Problem.
Give the records again exactly as written. Leave out the pictures.

Data shown Block Start

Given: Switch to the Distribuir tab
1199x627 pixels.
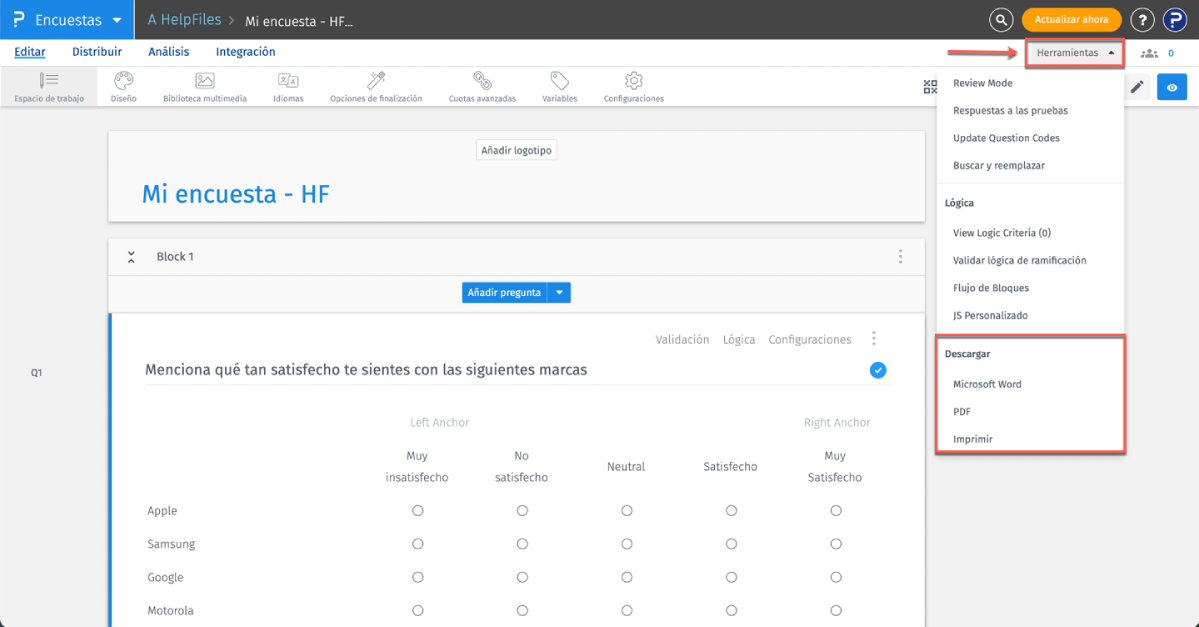Looking at the screenshot, I should point(97,52).
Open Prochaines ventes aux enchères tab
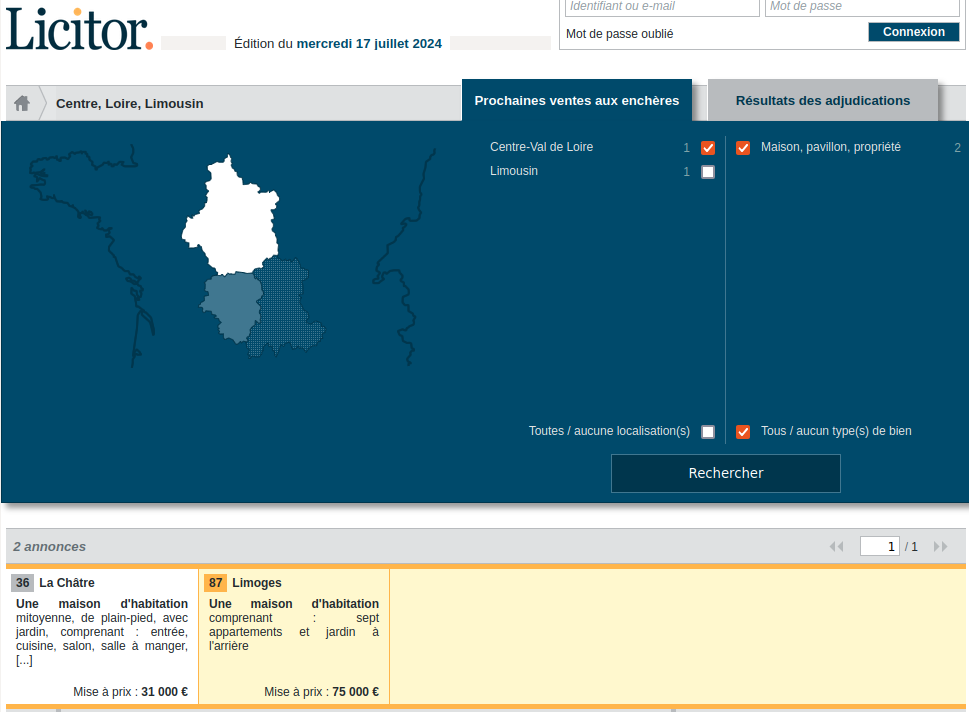Viewport: 969px width, 712px height. click(x=576, y=101)
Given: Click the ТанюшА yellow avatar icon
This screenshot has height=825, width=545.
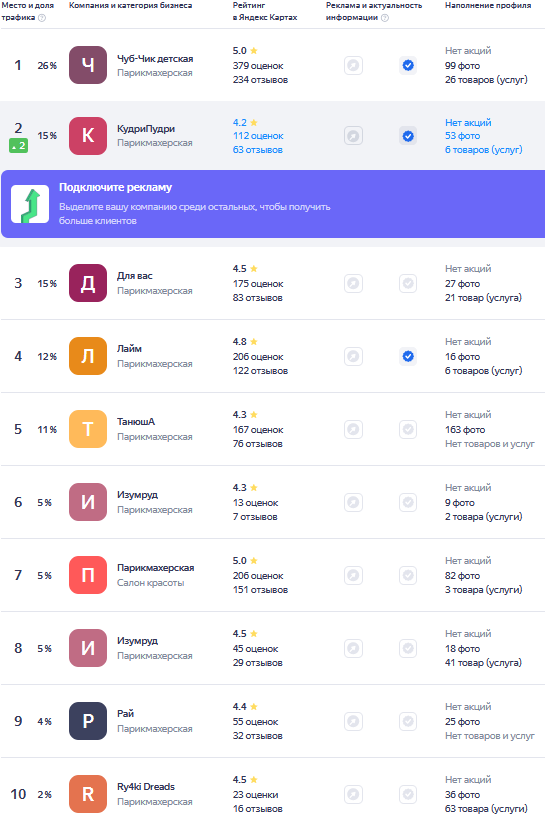Looking at the screenshot, I should tap(88, 429).
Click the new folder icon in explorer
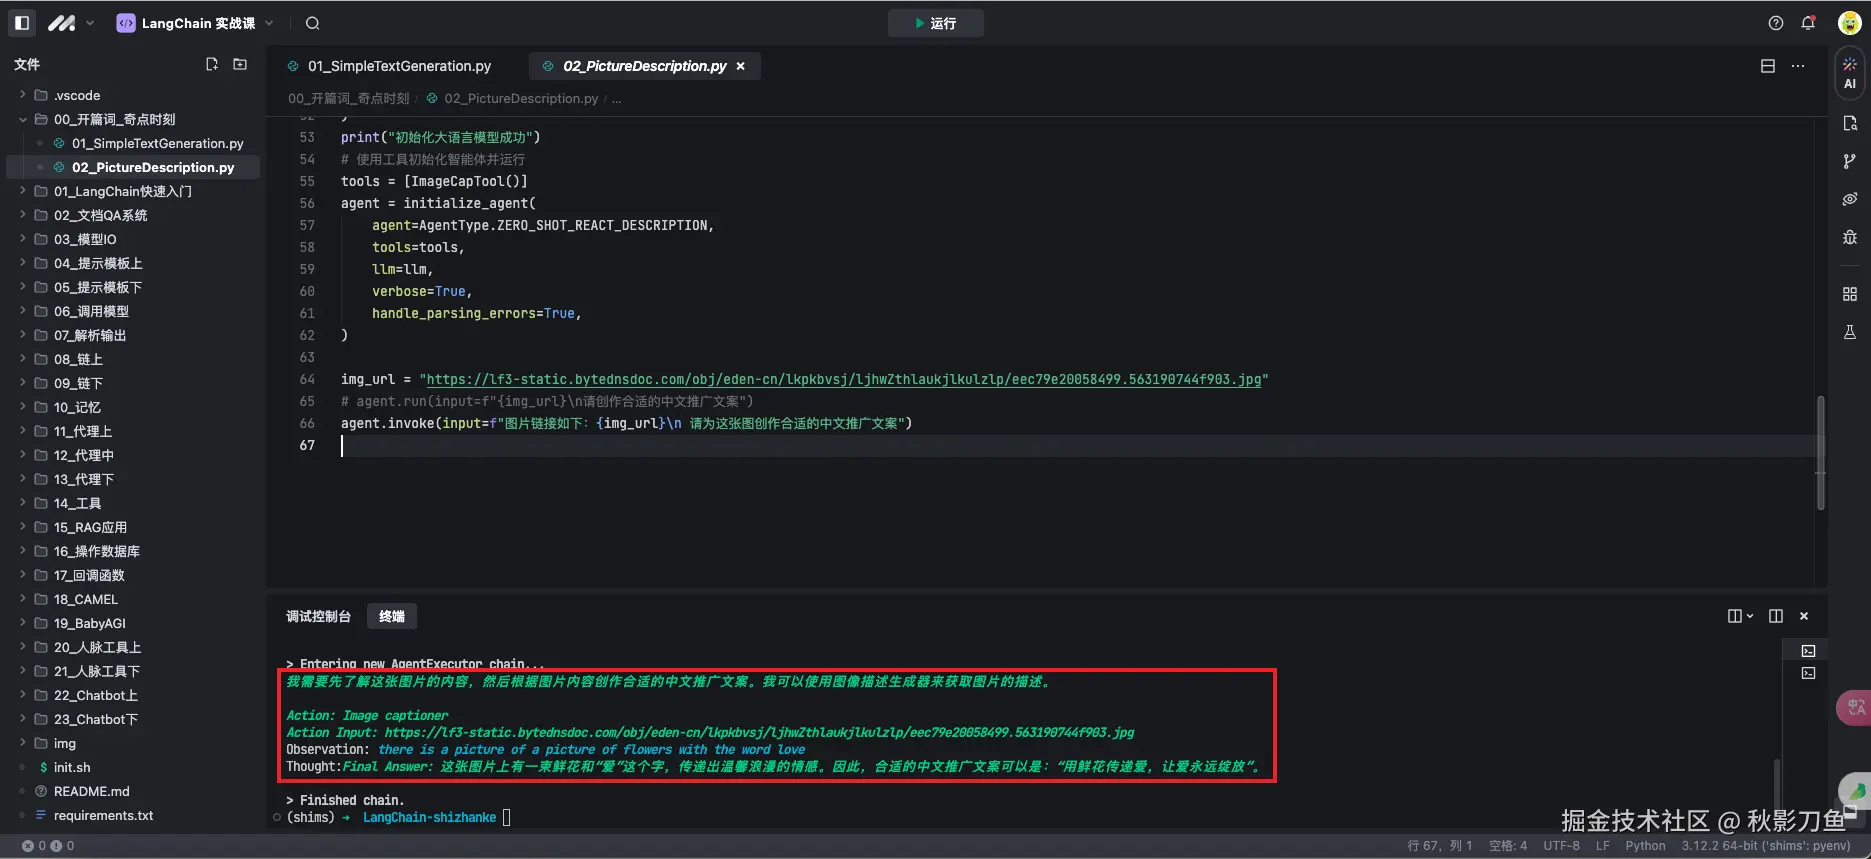The width and height of the screenshot is (1871, 859). [x=240, y=64]
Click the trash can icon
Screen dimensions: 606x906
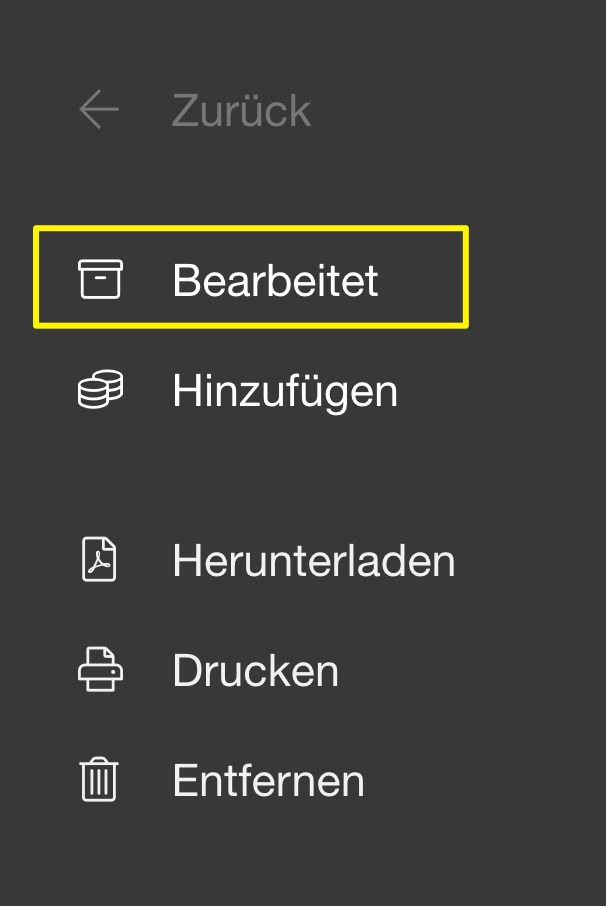(99, 780)
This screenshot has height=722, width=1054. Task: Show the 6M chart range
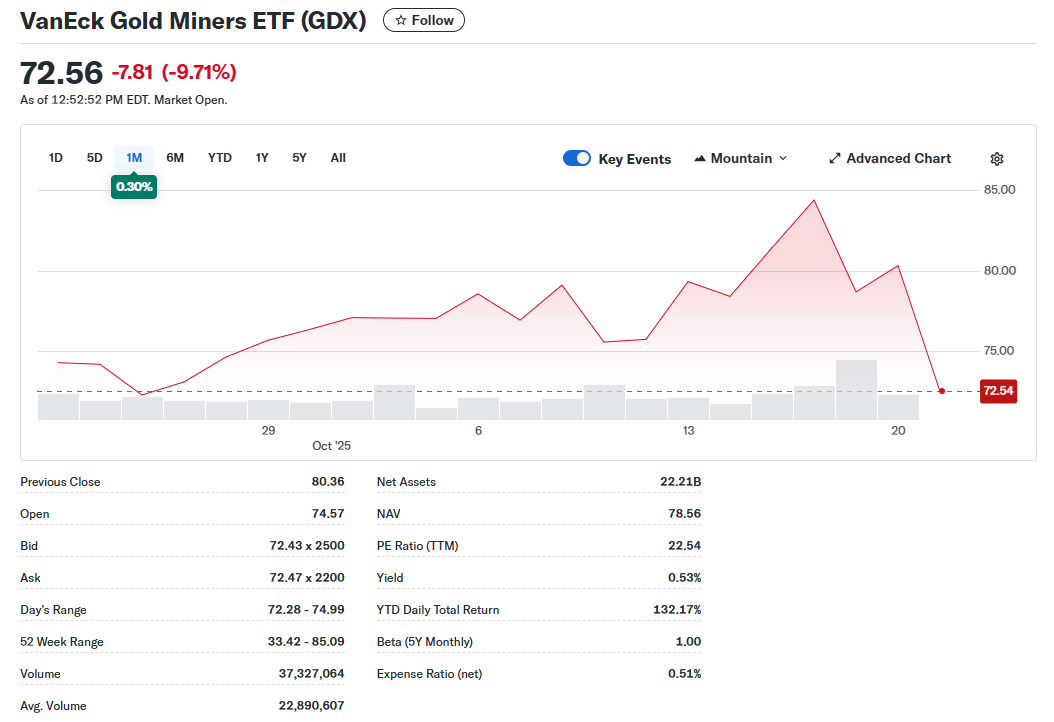(x=175, y=158)
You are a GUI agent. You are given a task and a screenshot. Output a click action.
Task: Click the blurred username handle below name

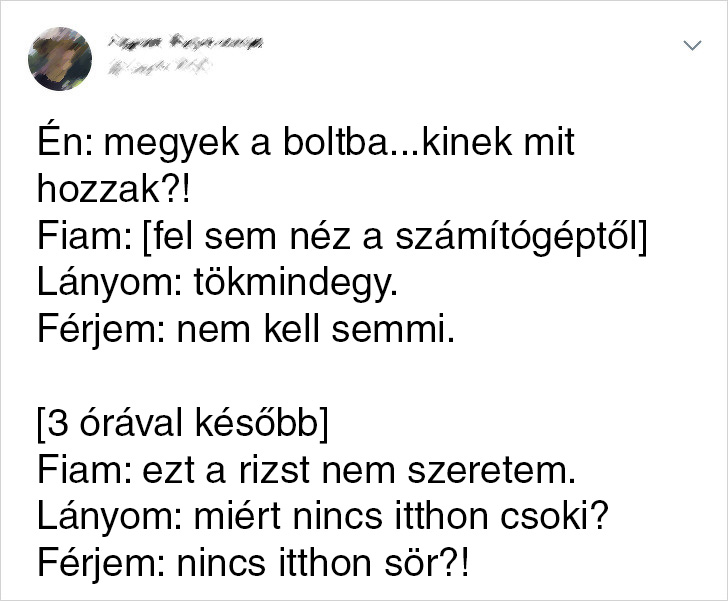[x=159, y=67]
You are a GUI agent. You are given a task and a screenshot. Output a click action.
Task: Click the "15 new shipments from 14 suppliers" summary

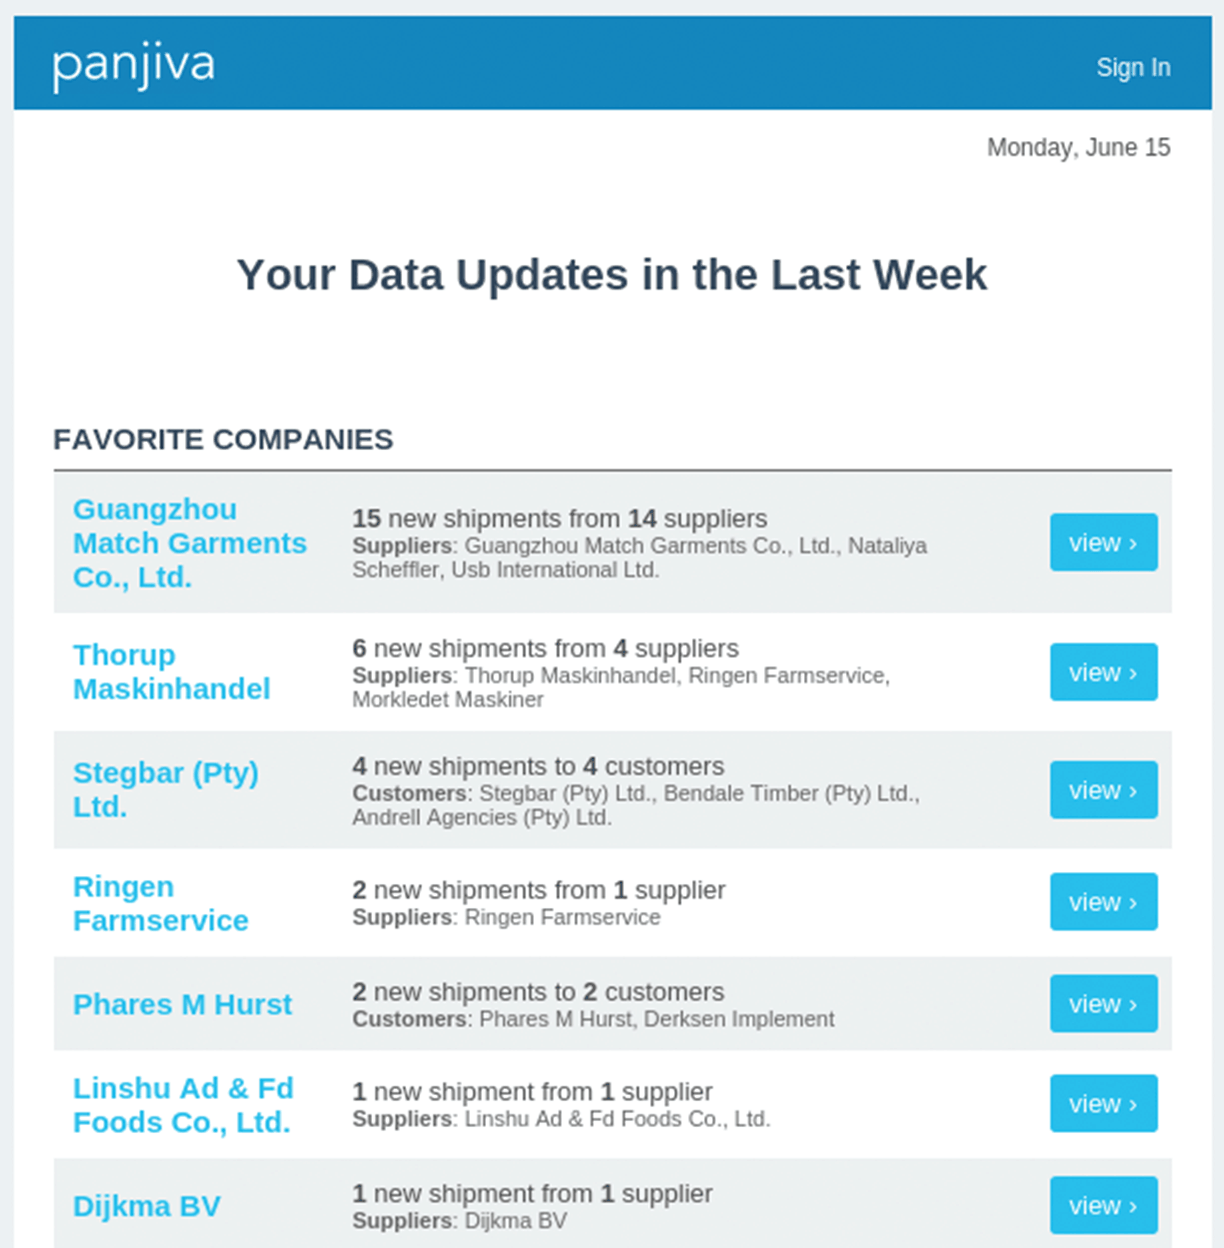click(x=559, y=518)
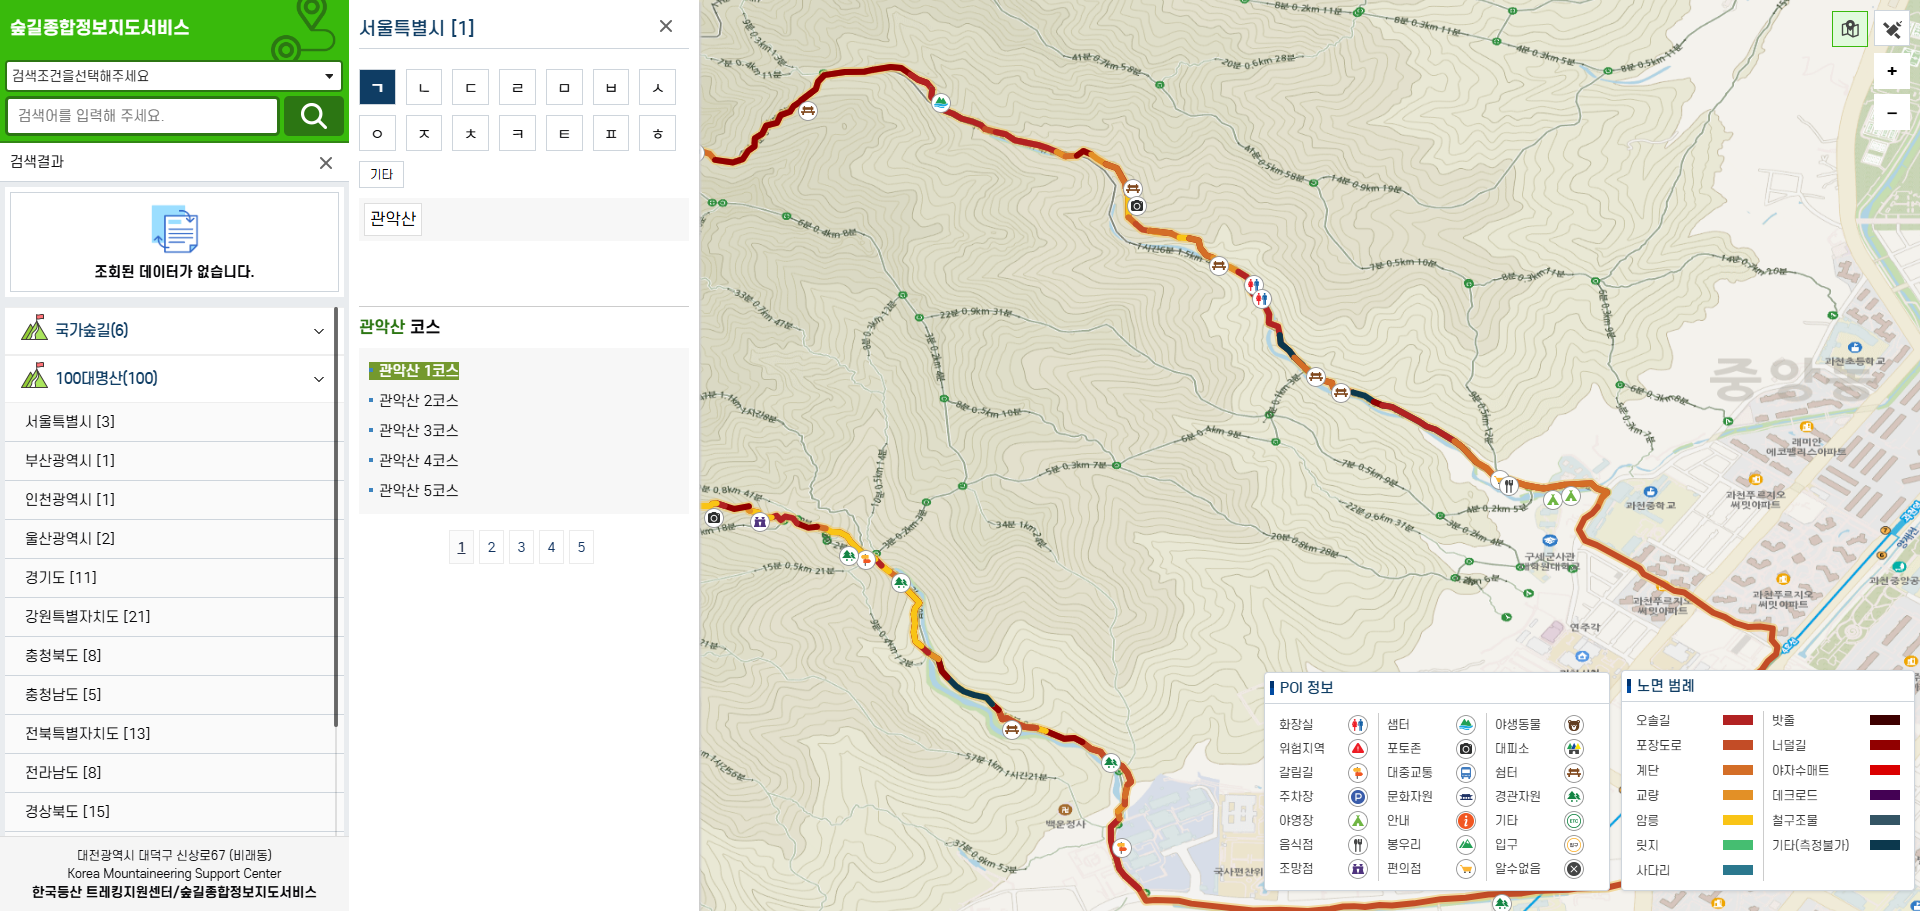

Data shown Block End

Result.
Given: Switch to the Distribuir tab
1199x627 pixels.
Looking at the screenshot, I should point(97,52).
Open Prochaines ventes aux enchères tab
Viewport: 969px width, 712px height. click(x=576, y=101)
Given: Click the ТанюшА yellow avatar icon
This screenshot has height=825, width=545.
Looking at the screenshot, I should tap(88, 429).
Click the new folder icon in explorer
The width and height of the screenshot is (1871, 859). [x=240, y=64]
Click the trash can icon
Screen dimensions: 606x906
(99, 780)
This screenshot has height=722, width=1054. Task: Show the 6M chart range
(x=175, y=158)
You are a GUI agent. You are given a task and a screenshot. Output a click action.
Task: Click the blurred username handle below name

[x=159, y=67]
You are a GUI agent. You are given a task and a screenshot. Output a click action.
Task: Click the "15 new shipments from 14 suppliers" summary

click(x=559, y=518)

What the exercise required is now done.